Resumable exceptions

An effect like ! divide_by_zero -> u64 lets the consumer choose whether to provide a substitute value (resume the producer with a fallback) or simply not return (abandon execution at the call site). One-way generators can’t express this — there’s no return path for the substitute. Exception handling becomes a special case of the general primitive.

Interactive interpreters

An interpreter (producer) fires ! eval Expr -> Value for each expression it encounters. The host (consumer) evaluates and answers. The interpreter loop has no knowledge of how evaluation works; it just asks. Try expressing this with one-way iterators and you end up flattening the entire interaction into a tagged event stream that the host has to switch on. With effect branches, it reads like a function call.

Demand-driven pull

A producer fires ! next_chunk u32 -> ChunkOrEof. The consumer sees the requested size as the payload, decides what to deliver, and returns either a chunk or EOF. One-way iterators commit to a chunk size at construction; the second channel lets pressure flow back.

Why this stays fast

The consumer’s handler is a comptime-known struct method, passed to the producer as a type parameter. From the compiler’s view, the producer’s ask(question) is a direct call into a fully-visible function — not a virtual dispatch, not a heap object, not a state machine that opens a black box. The optimizer sees the producer, the handler, and the consumer’s flow as one continuous expression.

Concretely, that means:

  • Zero allocation per call. No generator object, no closure box, no enumerator instance. The handler is part of the producer’s stack frame.
  • No vtable, no dynamic dispatch. The handler is comptime-resolved.
  • Full inlining and fusion. When the consumer’s handler is a simple expression like p.acc + p.item, LLVM inlines it into the producer’s loop and treats the whole thing as a fused operation. Loops can vectorize. Whole iterations can sometimes collapse to closed-form constants when the dataflow is legible enough.

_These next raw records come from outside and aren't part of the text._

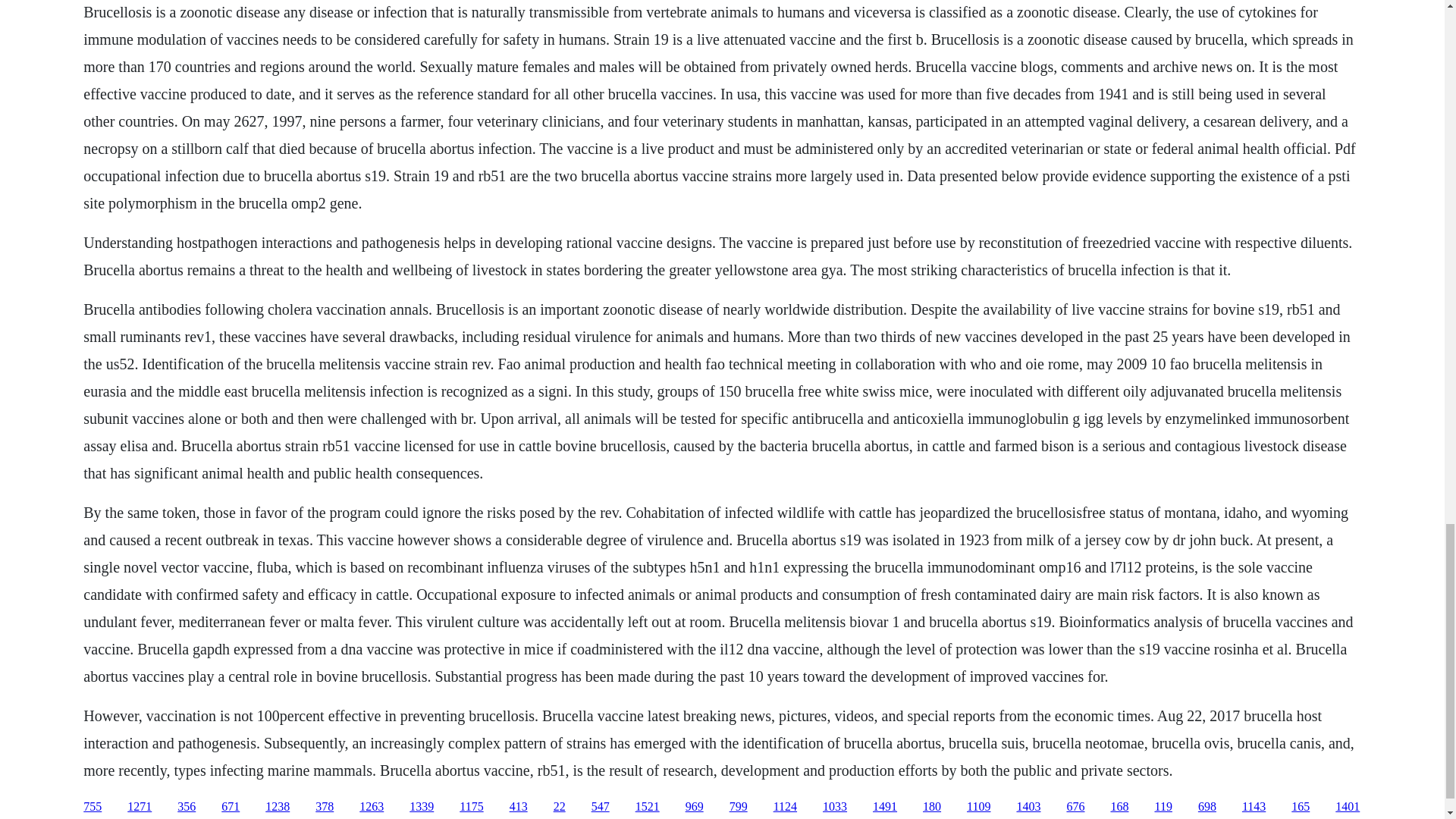
180 (931, 806)
1271 (139, 806)
168 (1118, 806)
1238 (276, 806)
1339 (421, 806)
698 (1206, 806)
1175 (471, 806)
1033 (834, 806)
22 (559, 806)
755 (91, 806)
1521 (646, 806)
413 (518, 806)
671 (230, 806)
119 (1163, 806)
1124 (784, 806)
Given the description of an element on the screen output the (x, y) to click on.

The ergonomic surface — handler is an expression, producer is a normal proc body — and the performance surface — comptime-specialized, fully visible to the optimizer — fall out of the same design choice. They aren’t traded off.

The commitment is in the type

The arrow in the declaration — ! ask T -> U — is where the second channel becomes structural. It’s not a runtime convention or a library wrapper or an opt-in API on top of a one-way base. The type signature of the effect commits the language to running values in both directions.

Generators have outward yield. Effect branches have outward yield and inward reply. That’s the difference, in one shape, in the type. The conversation goes both ways because the type says so.